Phyllis Green

Samidh (Hood), 2015
Fabric and wood
50 x 22 x 18 inches

The work will be displayed behind a window on the north side of the building facing Wilshire Place. (“Wilshire Place” is the alley just north of 1218 but south of Wilshire Blvd.). Please note that this work can only be seen on the north side of the building.
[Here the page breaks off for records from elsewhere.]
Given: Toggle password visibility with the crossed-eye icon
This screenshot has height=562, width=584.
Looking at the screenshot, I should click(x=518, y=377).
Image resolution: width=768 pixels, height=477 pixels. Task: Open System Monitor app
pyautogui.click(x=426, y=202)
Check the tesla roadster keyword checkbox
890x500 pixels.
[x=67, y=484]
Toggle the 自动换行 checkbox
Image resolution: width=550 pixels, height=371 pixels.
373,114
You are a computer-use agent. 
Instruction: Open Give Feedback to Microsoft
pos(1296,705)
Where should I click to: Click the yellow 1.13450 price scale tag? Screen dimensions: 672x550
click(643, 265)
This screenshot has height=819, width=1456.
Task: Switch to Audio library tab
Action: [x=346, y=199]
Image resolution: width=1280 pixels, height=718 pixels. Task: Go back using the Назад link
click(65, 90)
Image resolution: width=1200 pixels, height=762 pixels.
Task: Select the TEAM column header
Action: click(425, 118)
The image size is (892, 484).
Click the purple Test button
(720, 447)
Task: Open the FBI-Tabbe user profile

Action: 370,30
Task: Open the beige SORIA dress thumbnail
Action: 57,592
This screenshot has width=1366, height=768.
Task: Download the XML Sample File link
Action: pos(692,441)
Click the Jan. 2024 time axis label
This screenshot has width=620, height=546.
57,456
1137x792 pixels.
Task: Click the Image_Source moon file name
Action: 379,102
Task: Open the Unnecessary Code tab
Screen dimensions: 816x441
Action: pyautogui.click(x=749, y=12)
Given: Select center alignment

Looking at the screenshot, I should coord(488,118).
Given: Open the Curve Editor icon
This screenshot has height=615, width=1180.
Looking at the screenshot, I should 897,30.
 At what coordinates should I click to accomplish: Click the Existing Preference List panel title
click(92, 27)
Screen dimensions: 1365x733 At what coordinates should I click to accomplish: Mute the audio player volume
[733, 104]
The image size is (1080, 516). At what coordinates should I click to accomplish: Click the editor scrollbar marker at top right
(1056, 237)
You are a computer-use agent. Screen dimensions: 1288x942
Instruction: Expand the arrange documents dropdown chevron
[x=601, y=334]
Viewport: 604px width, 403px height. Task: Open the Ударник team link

The artist will be seated in front of a window, dressed in a hand-made cape and silently reading from the BHAGAVAD GITA

Artist statement
The suggestion that we change our lives like we change our clothes was offered in the Bhagavad Gita, the ancient Sanskrit verses that are often regarded as the most influential text shaping Hindu spiritual thought and life:

“Worn-out garments
Are shed by the body;
Worn-out bodies
Are shed by the dweller
Within the body.
New bodies are donned
By the dweller, the garments”

Phyllis Green
Samidh (Hood), 2015
Fabric and wood
50 x 22 x 18 inches

Biography
Phyllis Green began her career as an artist, educator and curator in Los Angeles in 1981. Her practice integrates gender politics and the sphere of craft. Though she has worked in video, installation and performance, she is primarily an object maker who represents the body. These bodily surrogates have taken the form of skeletal fragments, organs, garments and containers. Most recently, her focus is the contrast between the material world and the immaterial world of belief. Green’s sculpture has been exhibited nationally and internationally for forty years. She is the recipient of individual artist’s fellowships from the National Endowment for the Arts, the California Arts Council, the Pollock-Krasner Foundation, the City of Los Angeles, the City of Santa Monica and The California Community Foundation. The J.S. Guggenheim Memorial Foundation named her a Fellow in Fine Arts in 2014. She has taught extensively at universities in Southern California, including UCLA and USC.